Das diesjährige Berliner Musikfestival Club Transmediale, das sich seit seinem Bestehen dem Aufzeigen aktueller avantgardistischer Strömungen speziell in der elektronischen Popmusik verschrieben hat, versteht sein diesjähriges Motto „Golden Age“ als Gegenentwurf zu Reynolds Bestandsaufnahme. Oder: Es zieht andere Schlüsse aus dieser. Die Macher finden, dass heutzutage auch im Bereich experimenteller, vor allem elektronischer Nischenmusik, wie sie beim CTM zu hören ist, eklektizistisch gearbeitet wird, aber das führe nicht zu einem Entwicklungsstillstand in der Popmusik, wie ihn Reynolds konstatiert. Vielmehr bringe es „eine nie da gewesene Vielfalt“ mit sich. Und so mag man keine Popkultur erkennen, die Gefahr läuft, von der eigenen Vergangenheit aufgefressen zu werden, sondern wähnt sich stattdessen im Goldenen Zeitalter.

Einer, der ganz gut erläutern kann, warum seiner Ansicht nach diese ziemlich optimistische Einschätzung durchaus stimmig ist, ist Robert Henke. Der produziert schon seit Jahren unter dem Namen Monolake weltweit geschätzte elektronische Musik zwischen Techno und Ambient, arbeitet eng mit der Berliner Musiksoftware-Firma Ableton zusammen und unterrichtet seit fünf Jahren an der Universität der Künste als Professor im Masterstudiengang „Sound Studies“ das Fachgebiet „Auditive Mediengestaltung“. Beim diesjährigen CTM wird er gemeinsam mit seinen Studenten Experimente mit Sinustönen vorführen, die durch ein hochkomplexes System aus 96 Lautsprechern geschickt werden.

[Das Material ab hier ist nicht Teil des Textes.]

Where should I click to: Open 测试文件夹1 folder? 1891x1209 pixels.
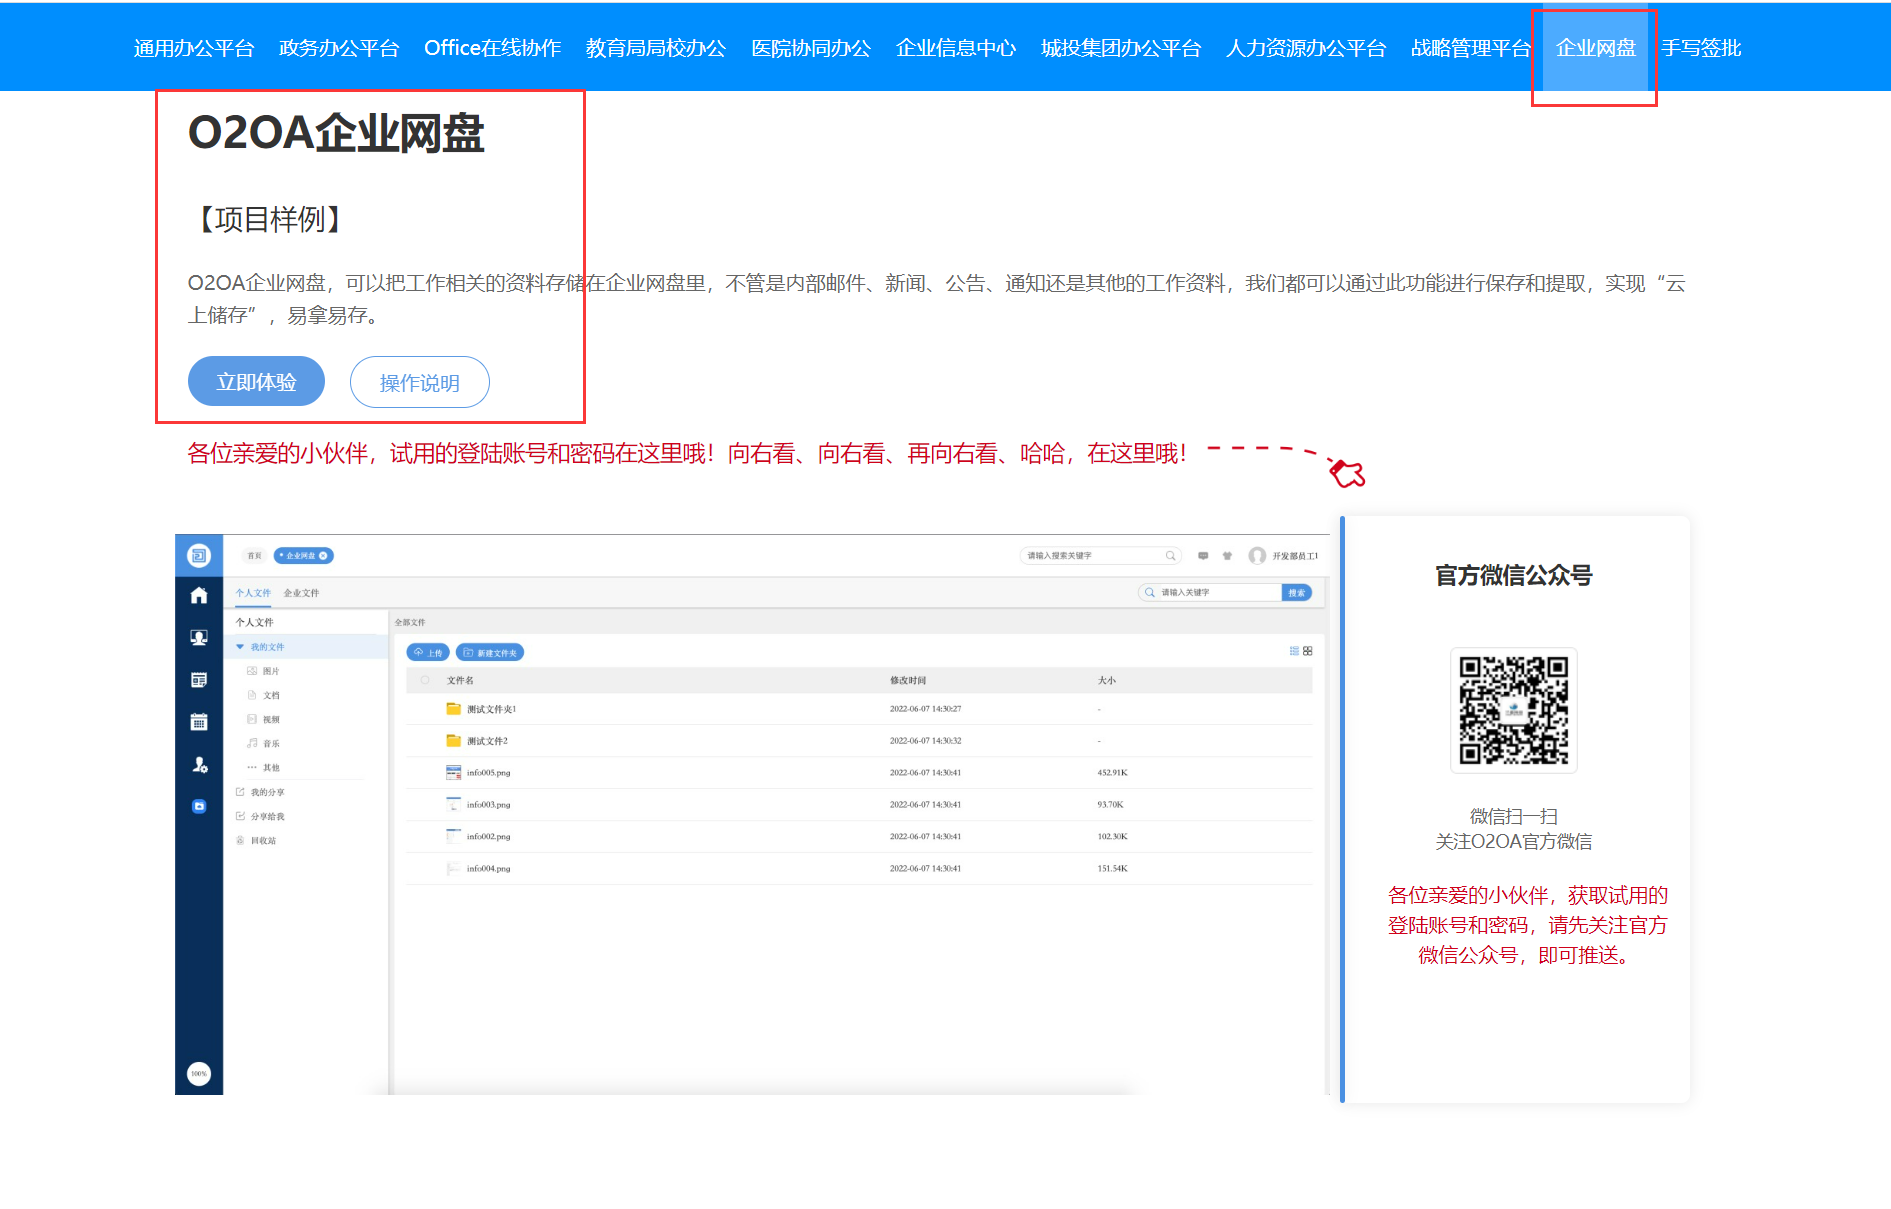point(491,709)

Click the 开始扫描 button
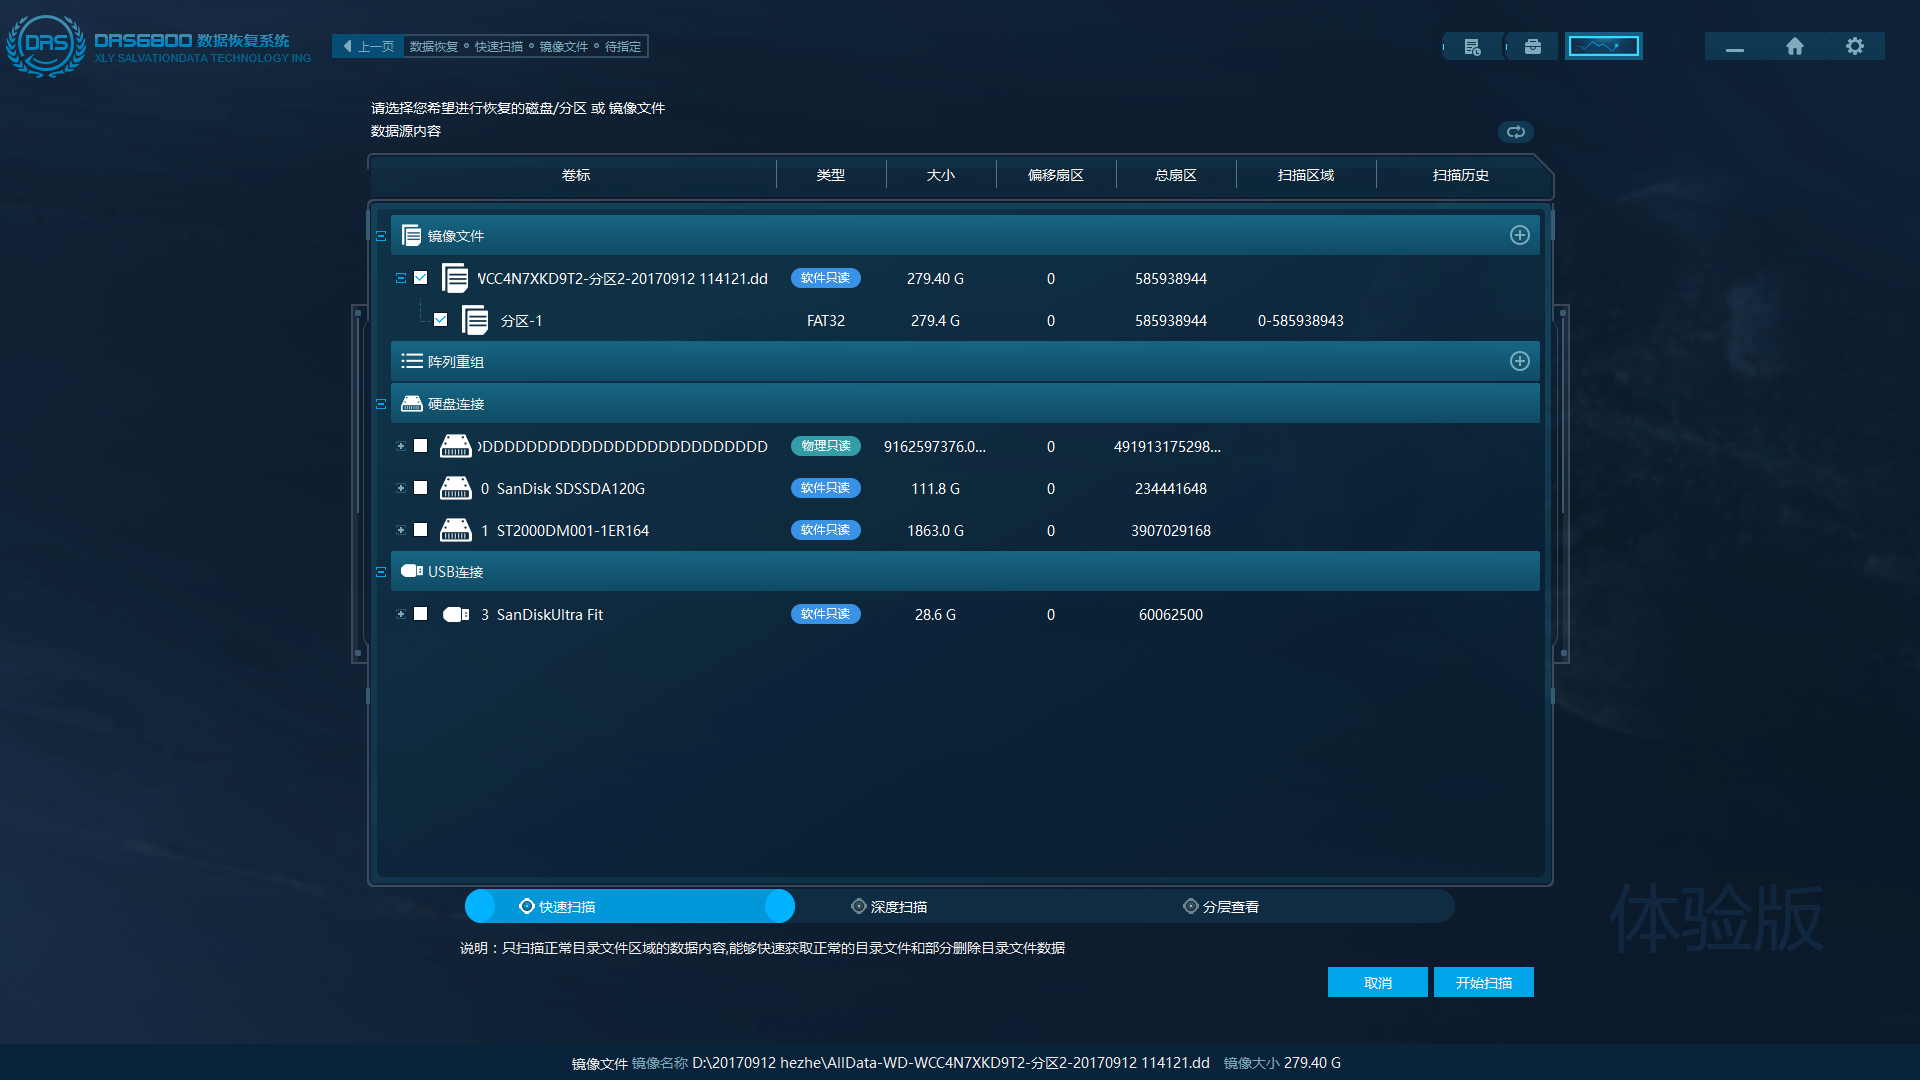pyautogui.click(x=1483, y=982)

Henke ist sich sicher: „Die Voraussetzungen für innovative elektronische Musik waren nie besser.“ Der Grund dafür? Die immer bessere, immer billigere Technik. „Ich glaube an die Demokratisierung der Produktionsmittel und ich kann ja auch nichts dagegen haben, wenn jetzt mehr Leute Zugang zu künstlerischem Schaffen haben.“ Während Henke das sagt, sitzt er zwar in einem Studio der UdK vor einer eindrucksvollen Lautsprecher-Landschaft, die über einen unfassbar teuren und leistungsstarken Rechner läuft. Genau so etwas brauche man aber eigentlich gerade nicht, um interessante Musik produzieren zu können, findet er. „Die technischen Mittel sind für mich Werkzeuge, die sich nicht sehr von einem Kugelschreiber unterscheiden“, sagt er stattdessen, „die Frage, ob jemand damit etwas macht, die hängt mehr an der Person als an der Technik.“ Henke freut sich also durchaus, dass er mit dem höchst speziellen Audiowiedergabeverfahren Wellenfeldsynthese, das ihm hier zur Verfügung steht, mit seinen Studenten herumspielen kann, glaubt aber, mit Hilfe von Software „für den Preis eines guten Paars Turnschuhe“ sei bereits gute Musik produzierbar.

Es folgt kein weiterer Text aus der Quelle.